Security experts have long warned that criminals, and especially initial access brokers and ransomware groups, have a predilection for exploiting RDP.
Despite repeat warnings that RDP-using organizations need to lock it down, Coalition reports that attackers' top scanning activity remains looking for open or poorly secured RDP access.
Poorly secured big data repositories also remain a top target of extortionists. "Elasticsearch and MongoDB databases have a high rate of compromise, with signals showing that a large number have been captured by ransomware attacks," Coalition reports.
In the bigger picture, Tiago Henriques, Coalition's vice president of research, says the findings are a reminder that despite thousands of new vulnerabilities coming to light every month, attackers remain most likely to target only a small set of them. Again, when attackers find something that works, they often prefer to spend their time putting it to work, rather than coming up with brand-new tactics. This goes for criminals as well as nation-state attackers, and of course sometimes one moonlights as the other.
What to Fix First
Last year, the Five Eyes intelligence alliance - comprising Australia, Canada, New Zealand, the United Kingdom and the United States - released a joint advisory detailing the 15 most routinely exploited vulnerabilities they'd seen in real-world attacks over the prior year. The message to organizations: Patch these flaws first - if you haven't already done so - since they're most likely to get targeted by attackers.
This is useful information, but of course it's just one source of intelligence, and every organization needs to be looking at multiple sources to help identify which systems to patch first. As Britain's National Cyber Security Center says: "Patching remains the single most important thing you can do to secure your technology, and is why applying patches is often described as 'doing the basics.'"
Fresh Flaw Overload
But the bug-squashing discipline - better known as vulnerability management - faces numerous hurdles.
In part, that's because there are just so many fresh bugs to keep patching. Last year, the U.S. National Vulnerability Database, run by the National Institute of Standards and Technology, listed 25,059 new Common Vulnerabilities and Exposures, or CVEs.
About 10% of all vulnerabilities pose a critical risk, scoring nine or above on the 10-point Common Vulnerability Scoring System, according to CVE Details.
Based on CVE trends from the past decade, Coalition predicts that this year, nearly 2,000 new CVEs will appear monthly, "including 270 high-severity and 155 critical-severity vulnerabilities." That would be a 13% increase from the monthly volumes seen in 2022.
That's a lot of bugs for IT teams to prioritize and then get tested and rolled out onto production systems.

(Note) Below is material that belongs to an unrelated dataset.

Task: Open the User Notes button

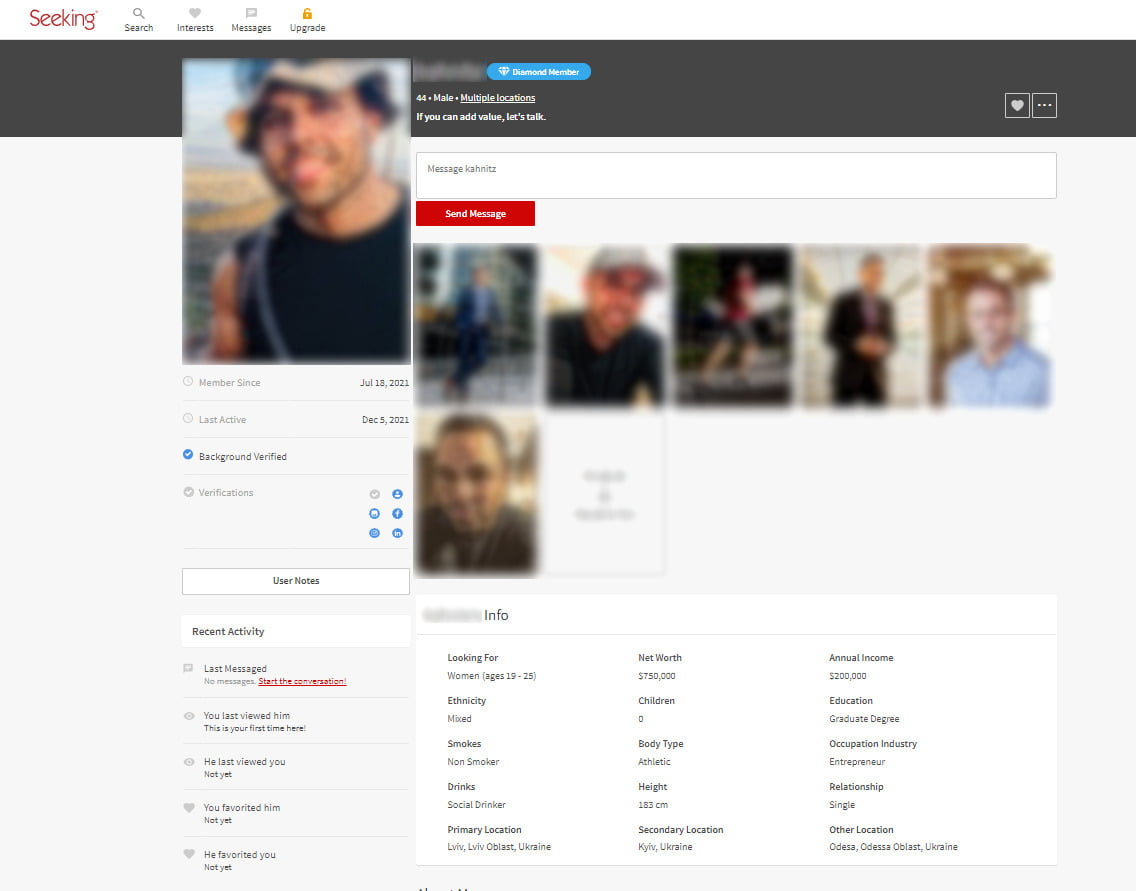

For handling this programmatically, research firm Gartner recommends firms pursue a continuous threat exposure management - aka CTEM - program, which looks both at the assets inside an organization and intelligence about vulnerabilities, reconciled against an organization's region, industry and assets.
If handled correctly, organizations will have a robust system for knowing which vulnerabilities to patch - or otherwise mitigate - first, to best minimize their exposure.
Maintaining a rapid patching cadence can have a massive payoff in terms of risk reduction. Based on its review of new vulnerabilities that came to light last year, Coalition learned that if a newly found flaw got exploited, a majority of the time that happened less than 30 days after details about it become public. If a flaw wasn't exploited within 90 days of it becoming public, then chances are it didn't get targeted.
So rather than stressing about the large - and growing - number of new CVEs, organizations need to stay focused on what to do about them. "When the growing number of vulnerabilities becomes overwhelming, organizations need to focus on the small number of vulnerabilities that are actually being exploited in the wild," Coalition's Henriques says.